··· EXTRAIT DU TEXTE ···

Volet au féminin de Radio Live, « Vivantes » est un évènement : extraordinaire tant artistiquement qu’humainement. L’émoi qu’il suscite vient tout autant de la beauté morale de ses interprètes que d’une proposition fine, modeste, à l’écoute. On en sort les yeux grands ouverts : un obus dans le cœur.

Pendant des années, Aurélie Charon est partie à la rencontre de jeunes qui vivaient ou avaient vécu en zones de guerre. Elle les a interrogés, écoutés, engrangeant la matière documentaire de Radio Live, certes, mais favorisant surtout la rencontre. Le chapitre « Vivantes » réunit ainsi sur un même plateau trois jeunes femmes : Oksana a grandi en Ukraine et y mène encore une activité de fixeuse et de comédienne. Hala, fille d’un militant communiste, a dû fuir la Syrie. Quant à Inès, elle porte dans son corps des éclats d’obus, métaphore vivante de ce que la guerre a irrémédiablement cassée en Bosnie. Créatrice notamment d’un lieu refuge pour les migrants, elle tend aux Européens le miroir de leurs indifférences.

Ces personnes sont extraordinaires, pour autant, elles ne se posent pas en héroïnes. Leur parole est d’ailleurs factuelle, jamais dramatisée. Pétillante d’humour et parfois d’autodérision, elle a la limpidité de l’évidence. Et comme c’est l’évidence du courage, on se prend une sacrée claque. Face à elles, Aurélie Charon garde de son expérience radiophonique l’exigence éthique de la discrétion. Le canevas intelligent de ses questions est essentiel, mais elle reste sur le côté, y compris au moment symbolique du salut : elle laisse la voix libre. Résultat : nous avons le sentiment que la parole des témoins n’est pas instrumentalisée. Il s’agit bien du spectacle d’Oksana, Inès et Hala…

Ma mère, ma sœur, « songe à la douceur d’être là-bas ensemble »

Toutes trois ont vécu l’expérience de la guerre à des âges distincts, dans des pays différents.  Cependant, au fil des heures, grâce au travail d’écriture, leurs réponses semblent tisser une trame commune. Il faut dire que deux d’entre elles ont perdu dans la guerre un père engagé pour des idées de gauche, et que toutes ont gardé un lien puissant à leurs mères. Ces dernières, gardiennes fidèles de leur foyer et aussi de leurs idéaux, ont survécu à leurs époux et traversé le temps jusqu’à nous. Leurs mots mais aussi leurs silences et leurs sourires en disent long. Avec elles, nous traversons non seulement les espaces mais aussi le temps. Et on ne peut s’empêcher de se demander si le lien mère-fille, la présence presque exclusive de femmes au plateau n’a pas favorisé la limpidité et la qualité des échanges.

··· DONNÉES FOURNIES ···

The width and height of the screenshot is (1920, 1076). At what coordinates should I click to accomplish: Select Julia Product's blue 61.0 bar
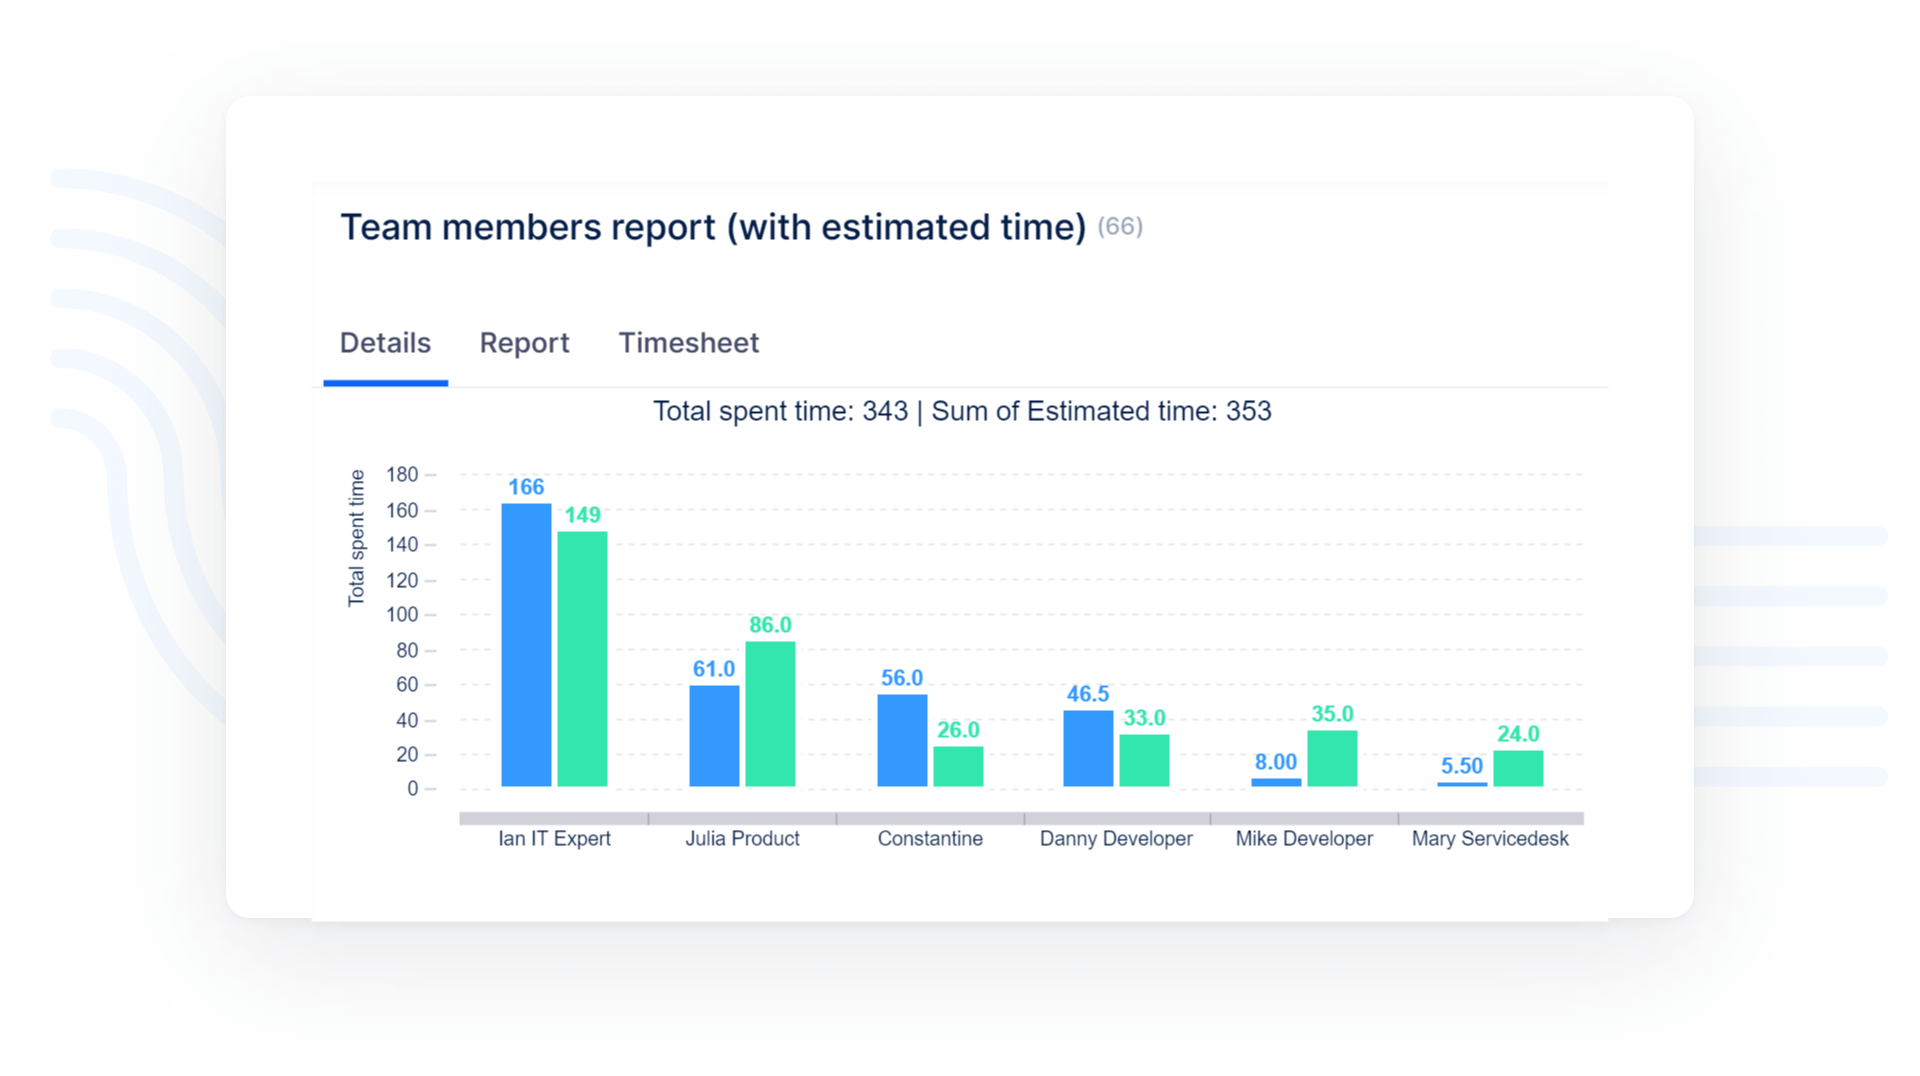click(714, 736)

···

* **EXERCICES PROPOSÉS**:
**a.** Résumez de façon plus concise le paragraphe de l'extrait sur « Vivantes » qui commence par « Pendant des années, Aurélie Charon », en conservant ses informations essentielles.
**b.** Recopiez sans rien changer tout le passage de l'extrait sur « Vivantes » qui va de « Volet au féminin » jusqu'à « dans le cœur. ».

* **CORRIGÉ PAR EXERCICE**:
**a.**
Pendant des années, Aurélie Charon a rencontré et écouté des jeunes qui vivaient ou avaient vécu en zones de guerre. Ces rencontres ont fourni la matière documentaire de Radio Live. Le chapitre « Vivantes » réunit trois jeunes femmes :
- Oksana, qui a grandi en Ukraine, y est encore fixeuse et comédienne.
- Hala, fille d'un militant communiste, a dû fuir la Syrie.
- Inès porte dans son corps des éclats d'obus liés à la guerre en Bosnie. Elle a notamment créé un lieu refuge pour les migrants et renvoie aux Européens l'image de leur indifférence.

**b.**
Volet au féminin de Radio Live, « Vivantes » est un évènement : extraordinaire tant artistiquement qu’humainement. L’émoi qu’il suscite vient tout autant de la beauté morale de ses interprètes que d’une proposition fine, modeste, à l’écoute. On en sort les yeux grands ouverts : un obus dans le cœur.